Some in U.S. policymaking circles argue that the situation in Gaza has been so bad for so long that it cannot get any worse. Tragically, this is not the case. This flawed contention is too often followed by a reassurance that Gazans are so resilient that they will get through anything. But the time has come to face facts. In Gaza, conditions are indeed getting worse. The first section of this report will assess this trend and the potential impact of the U.S aid cuts in key sectors, including food security, health care, education, and livelihoods.
The second section explores key historical factors likely to amplify the pain caused by the reduction in funding. Decades of occupation by Israel have left the Occupied Palestinian Territory (OPT)―Gaza and the West Bank, including East Jerusalem―in need of significant international assistance to maintain public services. In addition, for more than a decade, Gaza has been subject to a socio-economic blockade that has exacerbated humanitarian need and impeded economic development. Although food and some medicines can usually get through, commodities like building materials that qualify as dual use items often are prohibited. Today, some 2 million people are effectively trapped in a space of 140 square miles without reliable access to clean water, sufficient food, adequate medical care―including the ability to leave the territory to receive life-saving treatment not available in Gaza―or the ability to make a living. International humanitarian assistance therefore provides Gazans with a lifeline.

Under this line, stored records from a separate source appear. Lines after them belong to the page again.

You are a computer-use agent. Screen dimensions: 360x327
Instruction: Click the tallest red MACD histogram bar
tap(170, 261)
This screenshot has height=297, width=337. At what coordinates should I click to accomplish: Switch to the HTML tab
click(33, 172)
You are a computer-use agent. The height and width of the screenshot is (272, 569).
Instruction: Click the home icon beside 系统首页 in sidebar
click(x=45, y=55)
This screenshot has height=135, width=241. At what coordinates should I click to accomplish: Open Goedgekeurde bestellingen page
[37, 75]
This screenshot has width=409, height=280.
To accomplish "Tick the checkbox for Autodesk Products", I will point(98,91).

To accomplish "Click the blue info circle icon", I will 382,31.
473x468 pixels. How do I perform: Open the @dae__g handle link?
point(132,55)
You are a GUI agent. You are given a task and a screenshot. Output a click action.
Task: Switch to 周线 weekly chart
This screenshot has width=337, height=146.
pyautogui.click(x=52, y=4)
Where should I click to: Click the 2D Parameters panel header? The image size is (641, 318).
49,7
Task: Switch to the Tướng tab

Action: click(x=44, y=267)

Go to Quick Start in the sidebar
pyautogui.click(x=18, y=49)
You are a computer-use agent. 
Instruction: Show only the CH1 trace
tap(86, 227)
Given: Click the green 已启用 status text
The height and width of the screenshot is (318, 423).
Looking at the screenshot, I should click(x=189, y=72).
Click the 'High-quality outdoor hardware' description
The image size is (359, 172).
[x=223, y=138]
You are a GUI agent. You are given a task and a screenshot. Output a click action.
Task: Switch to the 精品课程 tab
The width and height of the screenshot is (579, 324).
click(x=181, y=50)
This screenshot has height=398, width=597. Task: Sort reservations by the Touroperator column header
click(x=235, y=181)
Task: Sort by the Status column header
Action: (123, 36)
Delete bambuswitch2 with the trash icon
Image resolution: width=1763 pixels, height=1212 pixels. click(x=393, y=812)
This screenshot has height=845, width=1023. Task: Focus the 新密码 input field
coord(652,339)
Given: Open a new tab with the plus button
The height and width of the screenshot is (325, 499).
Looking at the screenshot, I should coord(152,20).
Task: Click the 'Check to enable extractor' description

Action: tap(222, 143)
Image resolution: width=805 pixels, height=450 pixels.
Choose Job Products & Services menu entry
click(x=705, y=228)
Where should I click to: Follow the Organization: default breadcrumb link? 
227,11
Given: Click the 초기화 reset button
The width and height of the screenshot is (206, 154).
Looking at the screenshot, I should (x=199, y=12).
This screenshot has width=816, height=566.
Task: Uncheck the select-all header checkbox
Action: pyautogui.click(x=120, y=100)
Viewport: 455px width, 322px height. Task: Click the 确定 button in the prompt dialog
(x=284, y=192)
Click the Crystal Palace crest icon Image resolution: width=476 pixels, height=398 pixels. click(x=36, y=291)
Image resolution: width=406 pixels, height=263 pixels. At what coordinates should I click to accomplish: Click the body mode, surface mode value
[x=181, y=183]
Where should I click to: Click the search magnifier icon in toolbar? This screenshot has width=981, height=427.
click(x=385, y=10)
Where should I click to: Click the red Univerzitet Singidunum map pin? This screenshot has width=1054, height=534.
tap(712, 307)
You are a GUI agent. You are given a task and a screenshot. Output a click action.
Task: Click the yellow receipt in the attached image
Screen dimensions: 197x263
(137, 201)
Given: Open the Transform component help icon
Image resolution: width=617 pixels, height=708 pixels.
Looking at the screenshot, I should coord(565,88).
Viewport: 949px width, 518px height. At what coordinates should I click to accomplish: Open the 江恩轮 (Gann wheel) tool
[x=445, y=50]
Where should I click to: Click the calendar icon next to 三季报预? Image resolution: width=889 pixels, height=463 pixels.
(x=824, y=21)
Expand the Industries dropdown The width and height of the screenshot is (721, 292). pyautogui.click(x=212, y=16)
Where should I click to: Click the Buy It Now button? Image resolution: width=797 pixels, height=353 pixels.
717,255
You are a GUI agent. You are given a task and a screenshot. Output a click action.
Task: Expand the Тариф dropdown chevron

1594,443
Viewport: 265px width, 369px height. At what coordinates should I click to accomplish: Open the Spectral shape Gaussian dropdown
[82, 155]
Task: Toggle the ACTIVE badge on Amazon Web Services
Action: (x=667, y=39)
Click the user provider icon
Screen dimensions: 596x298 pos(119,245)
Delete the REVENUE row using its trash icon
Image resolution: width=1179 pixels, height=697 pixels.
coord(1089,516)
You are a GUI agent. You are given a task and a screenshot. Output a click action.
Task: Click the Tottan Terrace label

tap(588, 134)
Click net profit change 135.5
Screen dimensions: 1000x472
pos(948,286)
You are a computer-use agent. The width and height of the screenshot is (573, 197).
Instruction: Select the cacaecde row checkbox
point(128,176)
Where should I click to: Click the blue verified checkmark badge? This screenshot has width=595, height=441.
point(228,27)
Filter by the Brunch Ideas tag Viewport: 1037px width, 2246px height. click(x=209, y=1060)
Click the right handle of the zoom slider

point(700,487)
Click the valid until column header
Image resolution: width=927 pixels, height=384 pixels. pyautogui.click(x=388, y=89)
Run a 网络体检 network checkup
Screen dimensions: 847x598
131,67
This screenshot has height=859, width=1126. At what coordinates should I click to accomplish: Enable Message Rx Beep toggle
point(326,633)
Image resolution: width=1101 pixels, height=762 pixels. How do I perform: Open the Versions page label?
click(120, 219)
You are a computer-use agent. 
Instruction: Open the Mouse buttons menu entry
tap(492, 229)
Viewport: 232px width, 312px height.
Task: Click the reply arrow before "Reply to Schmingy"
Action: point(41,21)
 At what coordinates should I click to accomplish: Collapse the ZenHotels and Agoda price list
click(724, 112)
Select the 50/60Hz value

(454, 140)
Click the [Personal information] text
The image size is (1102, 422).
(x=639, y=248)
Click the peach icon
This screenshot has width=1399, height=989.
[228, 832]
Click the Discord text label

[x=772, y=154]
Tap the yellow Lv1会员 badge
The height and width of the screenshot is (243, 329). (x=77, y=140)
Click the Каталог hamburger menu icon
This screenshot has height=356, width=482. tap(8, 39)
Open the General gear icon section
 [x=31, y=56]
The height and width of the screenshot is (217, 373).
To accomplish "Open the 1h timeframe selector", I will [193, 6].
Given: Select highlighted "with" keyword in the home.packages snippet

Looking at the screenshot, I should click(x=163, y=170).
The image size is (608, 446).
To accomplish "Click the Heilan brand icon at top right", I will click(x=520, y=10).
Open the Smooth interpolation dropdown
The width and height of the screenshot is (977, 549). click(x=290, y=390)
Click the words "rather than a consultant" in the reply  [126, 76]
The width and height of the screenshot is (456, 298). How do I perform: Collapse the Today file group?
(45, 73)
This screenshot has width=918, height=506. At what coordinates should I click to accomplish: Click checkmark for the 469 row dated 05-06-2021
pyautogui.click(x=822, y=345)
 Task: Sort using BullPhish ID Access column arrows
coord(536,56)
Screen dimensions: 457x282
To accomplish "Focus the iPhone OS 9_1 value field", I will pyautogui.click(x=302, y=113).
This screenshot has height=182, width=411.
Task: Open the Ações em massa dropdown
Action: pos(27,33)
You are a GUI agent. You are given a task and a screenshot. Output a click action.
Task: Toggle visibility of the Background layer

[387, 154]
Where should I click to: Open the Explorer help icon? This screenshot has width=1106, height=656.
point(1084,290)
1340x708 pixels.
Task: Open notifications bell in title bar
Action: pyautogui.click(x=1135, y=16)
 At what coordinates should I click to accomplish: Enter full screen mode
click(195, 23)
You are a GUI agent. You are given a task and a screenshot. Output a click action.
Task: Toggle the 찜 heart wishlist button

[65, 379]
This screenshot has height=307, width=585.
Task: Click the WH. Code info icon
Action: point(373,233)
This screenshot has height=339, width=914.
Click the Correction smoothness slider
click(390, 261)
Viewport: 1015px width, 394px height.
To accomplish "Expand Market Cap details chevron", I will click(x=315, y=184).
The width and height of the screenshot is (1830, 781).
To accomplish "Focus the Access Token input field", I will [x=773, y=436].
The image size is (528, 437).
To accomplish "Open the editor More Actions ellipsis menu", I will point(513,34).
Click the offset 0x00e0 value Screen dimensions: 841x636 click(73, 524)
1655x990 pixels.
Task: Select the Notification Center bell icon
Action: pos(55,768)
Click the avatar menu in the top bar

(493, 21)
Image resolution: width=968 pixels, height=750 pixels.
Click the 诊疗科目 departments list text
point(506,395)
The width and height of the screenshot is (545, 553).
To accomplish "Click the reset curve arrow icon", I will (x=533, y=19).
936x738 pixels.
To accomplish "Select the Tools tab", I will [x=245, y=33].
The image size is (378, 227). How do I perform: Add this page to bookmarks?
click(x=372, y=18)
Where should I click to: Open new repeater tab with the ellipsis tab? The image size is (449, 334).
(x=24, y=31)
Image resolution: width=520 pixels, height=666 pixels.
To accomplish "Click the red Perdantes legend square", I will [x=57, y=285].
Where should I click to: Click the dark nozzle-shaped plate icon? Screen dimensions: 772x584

On a recent field mission in the region, the Refugees International (RI) team was denied permission to enter Gaza but held interviews from Jerusalem with residents and aid providers in the territory. The team repeatedly heard from those who live and work inside Gaza that conditions impacting social and economic well-being―health, education, employment―are the worst they have ever been. In many cases, these conditions are life-threatening, and experts and others interviewed by RI expect them to degrade further. Most alarmingly, there was general agreement that each time Gaza has been hit by a shock in recent years―be it economic, humanitarian or political—its recovery has been slower and less complete. Put simply, Gaza is losing resilience with each crisis. That loss has led to new lows in living conditions and hope for the future.
The Trump administration must cease using funding for humanitarian programs to Palestinians as political leverage.
The U.S. government must restore its annual contribution to UNRWA, including the funding withheld in 2018, because urgent humanitarian needs remain and are escalating. The contribution should remain at least at the pre-existing level.
The U.S. government must restore its bilateral assistance to projects in the OPT, some of which serve critical humanitarian objectives, including the funding withheld in FY2018.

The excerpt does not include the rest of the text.